*Task statement*. Word for word, repeat each of the records below.

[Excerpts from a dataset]
++++++++++
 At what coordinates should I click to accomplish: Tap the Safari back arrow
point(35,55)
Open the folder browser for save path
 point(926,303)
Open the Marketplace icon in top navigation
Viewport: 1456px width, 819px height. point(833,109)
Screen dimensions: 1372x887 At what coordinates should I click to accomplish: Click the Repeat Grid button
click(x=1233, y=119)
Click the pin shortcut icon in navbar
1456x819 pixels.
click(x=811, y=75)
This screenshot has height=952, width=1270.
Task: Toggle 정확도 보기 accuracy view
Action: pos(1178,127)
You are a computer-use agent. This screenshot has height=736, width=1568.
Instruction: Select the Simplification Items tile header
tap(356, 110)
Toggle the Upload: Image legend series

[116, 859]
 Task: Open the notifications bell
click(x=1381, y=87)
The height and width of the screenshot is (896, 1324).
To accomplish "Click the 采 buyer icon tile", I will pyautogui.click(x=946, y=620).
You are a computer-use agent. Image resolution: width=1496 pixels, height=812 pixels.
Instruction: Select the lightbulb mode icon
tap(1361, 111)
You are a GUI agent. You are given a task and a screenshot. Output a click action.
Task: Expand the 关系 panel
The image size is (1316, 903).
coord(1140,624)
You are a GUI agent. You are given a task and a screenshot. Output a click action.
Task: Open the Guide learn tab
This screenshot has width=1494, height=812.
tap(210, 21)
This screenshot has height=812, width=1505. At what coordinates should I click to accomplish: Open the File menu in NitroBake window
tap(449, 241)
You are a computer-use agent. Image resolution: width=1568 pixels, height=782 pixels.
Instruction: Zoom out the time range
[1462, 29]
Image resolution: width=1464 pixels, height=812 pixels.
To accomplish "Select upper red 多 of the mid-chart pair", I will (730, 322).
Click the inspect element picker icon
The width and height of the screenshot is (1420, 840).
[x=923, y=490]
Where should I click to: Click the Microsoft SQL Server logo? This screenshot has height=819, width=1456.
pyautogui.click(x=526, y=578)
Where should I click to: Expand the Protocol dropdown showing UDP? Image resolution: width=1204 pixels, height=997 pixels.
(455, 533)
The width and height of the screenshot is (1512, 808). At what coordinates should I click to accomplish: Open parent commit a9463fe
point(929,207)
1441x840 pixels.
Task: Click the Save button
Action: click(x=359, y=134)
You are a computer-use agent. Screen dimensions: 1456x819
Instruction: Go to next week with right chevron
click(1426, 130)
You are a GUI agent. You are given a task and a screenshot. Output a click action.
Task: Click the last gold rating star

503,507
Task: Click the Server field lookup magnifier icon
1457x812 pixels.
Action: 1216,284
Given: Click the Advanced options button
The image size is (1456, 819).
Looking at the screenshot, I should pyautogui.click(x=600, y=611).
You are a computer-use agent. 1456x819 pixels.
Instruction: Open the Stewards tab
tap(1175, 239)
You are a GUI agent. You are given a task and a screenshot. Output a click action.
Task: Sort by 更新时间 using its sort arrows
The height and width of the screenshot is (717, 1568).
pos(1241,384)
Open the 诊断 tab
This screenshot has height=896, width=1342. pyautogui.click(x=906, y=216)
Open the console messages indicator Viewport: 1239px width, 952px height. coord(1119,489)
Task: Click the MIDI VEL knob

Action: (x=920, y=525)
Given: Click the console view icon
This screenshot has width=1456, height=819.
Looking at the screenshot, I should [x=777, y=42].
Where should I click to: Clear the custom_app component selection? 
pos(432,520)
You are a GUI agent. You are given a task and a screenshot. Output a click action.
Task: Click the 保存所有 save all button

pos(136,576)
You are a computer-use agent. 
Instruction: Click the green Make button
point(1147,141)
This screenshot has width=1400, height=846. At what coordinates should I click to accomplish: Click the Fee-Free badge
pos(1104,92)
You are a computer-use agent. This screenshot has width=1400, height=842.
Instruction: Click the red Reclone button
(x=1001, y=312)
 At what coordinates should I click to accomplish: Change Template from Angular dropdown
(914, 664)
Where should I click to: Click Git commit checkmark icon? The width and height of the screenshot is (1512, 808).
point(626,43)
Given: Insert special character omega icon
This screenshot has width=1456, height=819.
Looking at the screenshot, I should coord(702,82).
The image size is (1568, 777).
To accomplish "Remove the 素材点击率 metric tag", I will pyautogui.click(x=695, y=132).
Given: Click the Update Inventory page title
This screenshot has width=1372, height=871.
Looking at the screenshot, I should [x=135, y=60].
++++++++++
*Output*.
 At what coordinates should I click to accomplish: Tap the Safari back arrow
point(35,55)
Open the folder browser for save path
 point(926,303)
Open the Marketplace icon in top navigation
Viewport: 1456px width, 819px height. point(833,109)
Screen dimensions: 1372x887 At what coordinates should I click to accomplish: Click the Repeat Grid button
click(x=1233, y=119)
Click the pin shortcut icon in navbar
1456x819 pixels.
click(x=811, y=75)
This screenshot has height=952, width=1270.
Task: Toggle 정확도 보기 accuracy view
Action: pos(1178,127)
You are a computer-use agent. This screenshot has height=736, width=1568.
Instruction: Select the Simplification Items tile header
tap(356, 110)
Toggle the Upload: Image legend series

[116, 859]
 Task: Open the notifications bell
click(x=1381, y=87)
The height and width of the screenshot is (896, 1324).
To accomplish "Click the 采 buyer icon tile", I will pyautogui.click(x=946, y=620).
You are a computer-use agent. Image resolution: width=1496 pixels, height=812 pixels.
Instruction: Select the lightbulb mode icon
tap(1361, 111)
You are a GUI agent. You are given a task and a screenshot. Output a click action.
Task: Expand the 关系 panel
The image size is (1316, 903).
coord(1140,624)
You are a GUI agent. You are given a task and a screenshot. Output a click action.
Task: Open the Guide learn tab
This screenshot has width=1494, height=812.
tap(210, 21)
This screenshot has height=812, width=1505. At what coordinates should I click to accomplish: Open the File menu in NitroBake window
tap(449, 241)
You are a computer-use agent. Image resolution: width=1568 pixels, height=782 pixels.
Instruction: Zoom out the time range
[1462, 29]
Image resolution: width=1464 pixels, height=812 pixels.
To accomplish "Select upper red 多 of the mid-chart pair", I will (730, 322).
Click the inspect element picker icon
The width and height of the screenshot is (1420, 840).
[x=923, y=490]
Where should I click to: Click the Microsoft SQL Server logo? This screenshot has height=819, width=1456.
pyautogui.click(x=526, y=578)
Where should I click to: Expand the Protocol dropdown showing UDP? Image resolution: width=1204 pixels, height=997 pixels.
(455, 533)
The width and height of the screenshot is (1512, 808). At what coordinates should I click to accomplish: Open parent commit a9463fe
point(929,207)
1441x840 pixels.
Task: Click the Save button
Action: click(x=359, y=134)
You are a computer-use agent. Screen dimensions: 1456x819
Instruction: Go to next week with right chevron
click(1426, 130)
You are a GUI agent. You are given a task and a screenshot. Output a click action.
Task: Click the last gold rating star

503,507
Task: Click the Server field lookup magnifier icon
1457x812 pixels.
Action: 1216,284
Given: Click the Advanced options button
The image size is (1456, 819).
Looking at the screenshot, I should pyautogui.click(x=600, y=611).
You are a computer-use agent. 1456x819 pixels.
Instruction: Open the Stewards tab
tap(1175, 239)
You are a GUI agent. You are given a task and a screenshot. Output a click action.
Task: Sort by 更新时间 using its sort arrows
The height and width of the screenshot is (717, 1568).
pos(1241,384)
Open the 诊断 tab
This screenshot has height=896, width=1342. pyautogui.click(x=906, y=216)
Open the console messages indicator Viewport: 1239px width, 952px height. coord(1119,489)
Task: Click the MIDI VEL knob

Action: (x=920, y=525)
Given: Click the console view icon
This screenshot has width=1456, height=819.
Looking at the screenshot, I should [x=777, y=42].
Where should I click to: Clear the custom_app component selection? 
pos(432,520)
You are a GUI agent. You are given a task and a screenshot. Output a click action.
Task: Click the 保存所有 save all button

pos(136,576)
You are a computer-use agent. 
Instruction: Click the green Make button
point(1147,141)
This screenshot has width=1400, height=846. At what coordinates should I click to accomplish: Click the Fee-Free badge
pos(1104,92)
You are a computer-use agent. This screenshot has width=1400, height=842.
Instruction: Click the red Reclone button
(x=1001, y=312)
 At what coordinates should I click to accomplish: Change Template from Angular dropdown
(914, 664)
Where should I click to: Click Git commit checkmark icon? The width and height of the screenshot is (1512, 808).
point(626,43)
Given: Insert special character omega icon
This screenshot has width=1456, height=819.
Looking at the screenshot, I should coord(702,82).
The image size is (1568, 777).
To accomplish "Remove the 素材点击率 metric tag", I will pyautogui.click(x=695, y=132).
Given: Click the Update Inventory page title
This screenshot has width=1372, height=871.
Looking at the screenshot, I should [x=135, y=60].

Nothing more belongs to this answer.